Before you start, set up the working space:

  • Pasta machine with the sheet roller attachment
  • Wooden board (to place your dough, sprinkled with semolina)
  • A bag of semolina flour within arm’s reach from wooden board
  • Clean surface covered with cloth (to distribute your pasta sheets)
  • A tray with generous amount of semolina flour

Time

30 minutes

Ingredients

This recipe was prepared for a dinner of 5 persons.

I. Roll out pasta sheets

  1. Sprinkle semolina flour on the wooden board and egg pasta dough.
  1. Cut your dough into half. Cut it again into another half. You will have a quarter about the size of your palm.
  1. Gently shape your quarter into a roughly rectangular piece. Turn both sides through the semolina on the wooden board.
  1. Set the pasta machine sheet roller to “1” (thickest) and switch on your machine. Run the dough through the top of the roller.
  1. Change the setting of the machine to “2”. Add semolina to both sides of the sheet, and run it again through the roller.
    Repeat this step, increasing the machine setting by a number each time, until the piece is run through setting number “6”.
  1. Place your thin sheet onto a cloth. Cut into desired length and slice uneven ends to create rectangular sheets. Sprinkle semolina on the sheet to prevent it from sticking.
    Repeat steps 1 to 6, until you use all your egg pasta dough. Do not throw away the remaining cut ends, which can be used as “maltagliati” (“badly shaped”) typically used for soups with beans or peas.

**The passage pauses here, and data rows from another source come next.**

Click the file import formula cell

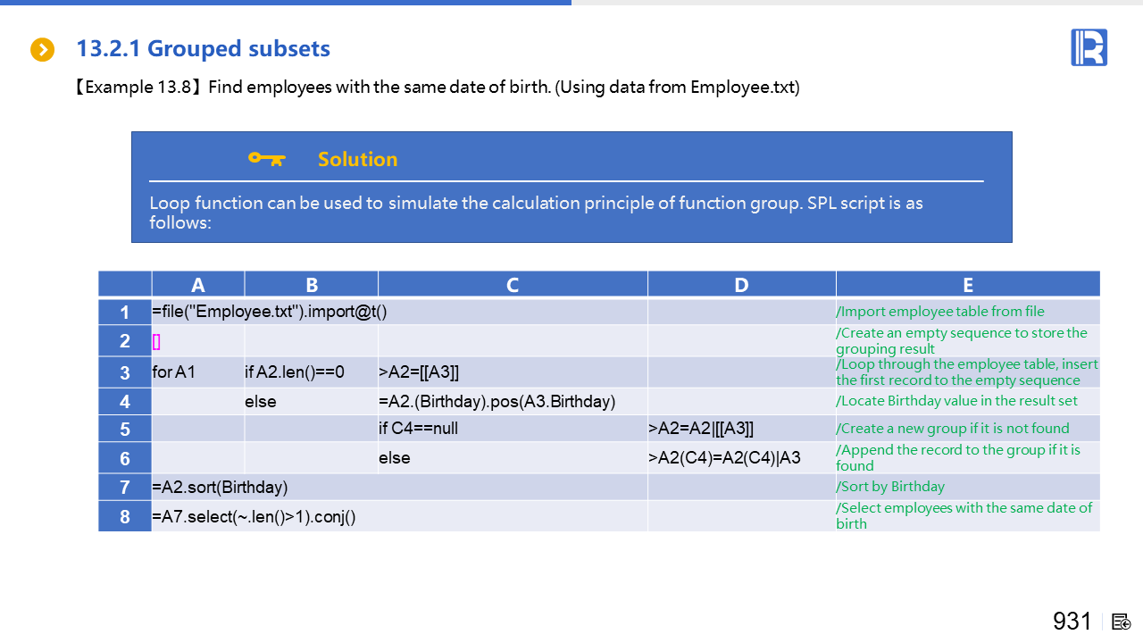click(270, 312)
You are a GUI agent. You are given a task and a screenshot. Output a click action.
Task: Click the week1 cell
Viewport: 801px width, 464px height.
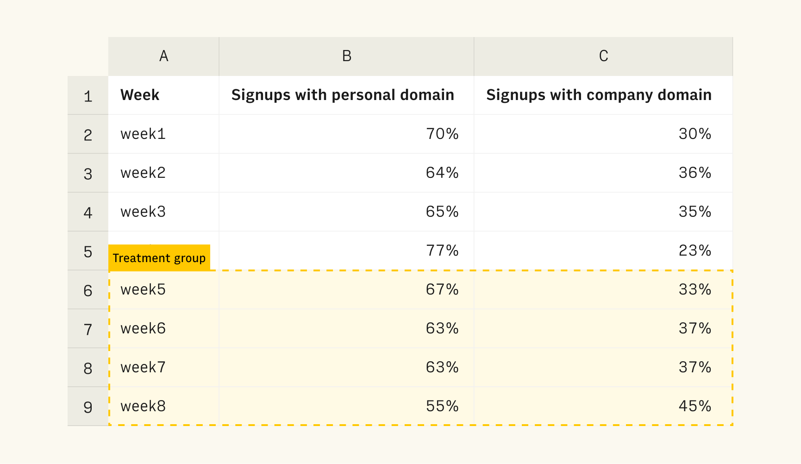coord(163,134)
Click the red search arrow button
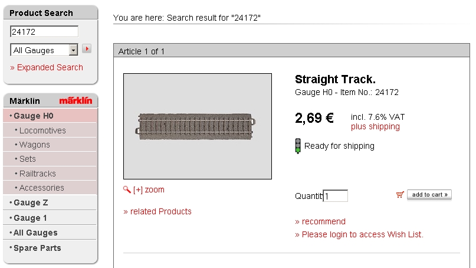 (87, 48)
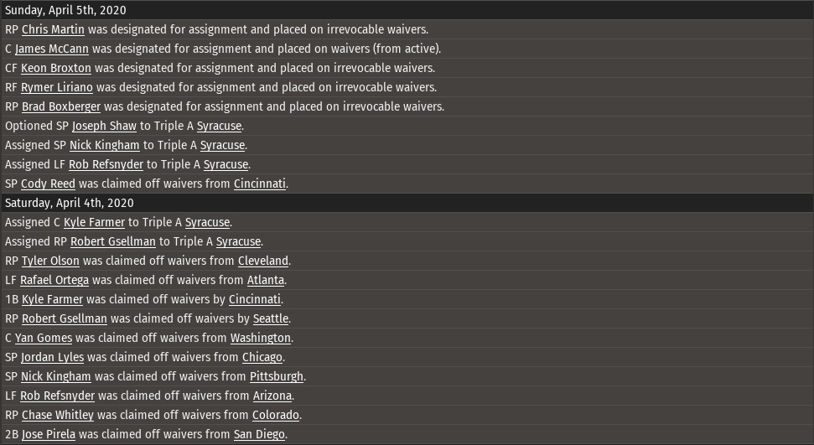Click Tyler Olson player link
This screenshot has height=445, width=814.
pyautogui.click(x=50, y=261)
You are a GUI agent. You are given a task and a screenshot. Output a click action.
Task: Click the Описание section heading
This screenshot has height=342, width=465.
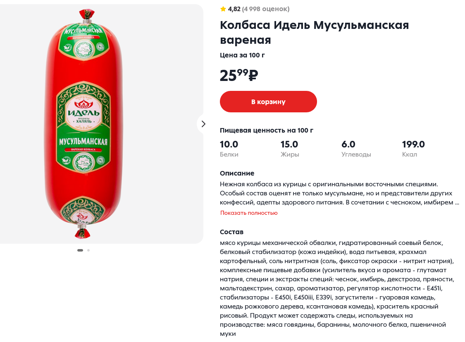coord(237,173)
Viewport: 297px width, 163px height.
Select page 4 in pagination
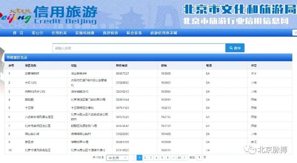coord(157,158)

II. Run it through the shape cutter

  1. Change your pasta machine attachment to the Fettuccine Cutter (or your desired shape cutter). Run your thin sheet through the cutter.
  1. Hold the fettuccine bundle and run it through semolina flour in the tray. Roll the bundle up and set aside while you work on the other sheets.
  1. Cook the pasta in boiling water (with salt), or store in the freezer.

We seasoned our pasta with Ragu alla Bolognese.

Pantry Notes

Where we bought our ingredients in Singapore:

  • Semolina flour – Scoop, the nearest to us at Great World City
    Other options: Phoon Huat, Little Farms

Semolina vs Other Flours

Semolina works better than “00” white flours to keep pasta dry. If you do not have any semolina at home, you may use other white flours.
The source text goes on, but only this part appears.